Records from a data collection
* * * * *

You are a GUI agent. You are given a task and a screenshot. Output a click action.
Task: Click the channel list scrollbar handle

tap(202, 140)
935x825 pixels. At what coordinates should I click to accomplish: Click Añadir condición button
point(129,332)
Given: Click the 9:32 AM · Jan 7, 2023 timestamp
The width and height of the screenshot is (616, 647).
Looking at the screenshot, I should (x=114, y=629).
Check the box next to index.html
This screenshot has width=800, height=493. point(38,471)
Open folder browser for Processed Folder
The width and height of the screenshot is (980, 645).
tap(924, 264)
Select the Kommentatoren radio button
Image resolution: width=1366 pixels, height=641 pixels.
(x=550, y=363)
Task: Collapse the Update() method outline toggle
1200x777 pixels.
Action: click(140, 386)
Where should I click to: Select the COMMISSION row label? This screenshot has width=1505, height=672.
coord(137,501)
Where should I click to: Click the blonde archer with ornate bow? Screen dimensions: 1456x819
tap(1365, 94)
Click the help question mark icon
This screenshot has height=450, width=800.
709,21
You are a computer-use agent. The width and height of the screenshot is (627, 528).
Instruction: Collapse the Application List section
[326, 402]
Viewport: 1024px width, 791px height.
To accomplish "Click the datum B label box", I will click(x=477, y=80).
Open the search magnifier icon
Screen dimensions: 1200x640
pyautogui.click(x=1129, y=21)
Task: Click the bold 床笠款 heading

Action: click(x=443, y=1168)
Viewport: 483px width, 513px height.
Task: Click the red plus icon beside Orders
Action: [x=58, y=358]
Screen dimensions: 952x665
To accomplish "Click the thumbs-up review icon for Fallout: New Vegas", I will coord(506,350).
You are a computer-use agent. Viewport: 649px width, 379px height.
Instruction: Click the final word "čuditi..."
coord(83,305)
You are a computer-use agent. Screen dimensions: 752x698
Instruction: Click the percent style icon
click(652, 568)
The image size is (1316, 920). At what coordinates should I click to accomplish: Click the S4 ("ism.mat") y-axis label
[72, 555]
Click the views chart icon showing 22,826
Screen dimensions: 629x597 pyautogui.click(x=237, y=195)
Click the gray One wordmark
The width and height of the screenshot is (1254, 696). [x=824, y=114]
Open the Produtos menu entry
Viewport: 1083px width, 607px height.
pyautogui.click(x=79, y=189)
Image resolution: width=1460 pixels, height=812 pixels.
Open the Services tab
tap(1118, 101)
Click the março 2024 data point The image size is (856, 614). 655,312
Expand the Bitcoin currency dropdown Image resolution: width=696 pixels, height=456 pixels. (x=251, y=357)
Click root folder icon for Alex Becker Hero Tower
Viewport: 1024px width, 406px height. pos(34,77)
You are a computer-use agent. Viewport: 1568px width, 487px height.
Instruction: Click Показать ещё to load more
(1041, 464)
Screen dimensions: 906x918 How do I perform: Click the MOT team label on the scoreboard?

* * * * *

YOUR GOAL: Could you copy exactly the lines from the one containing "Instruction: Click Показать ещё to load more" through the end of the records above, and nothing more?

ANSWER:
Instruction: Click Показать ещё to load more
(1041, 464)
Screen dimensions: 906x918 How do I perform: Click the MOT team label on the scoreboard?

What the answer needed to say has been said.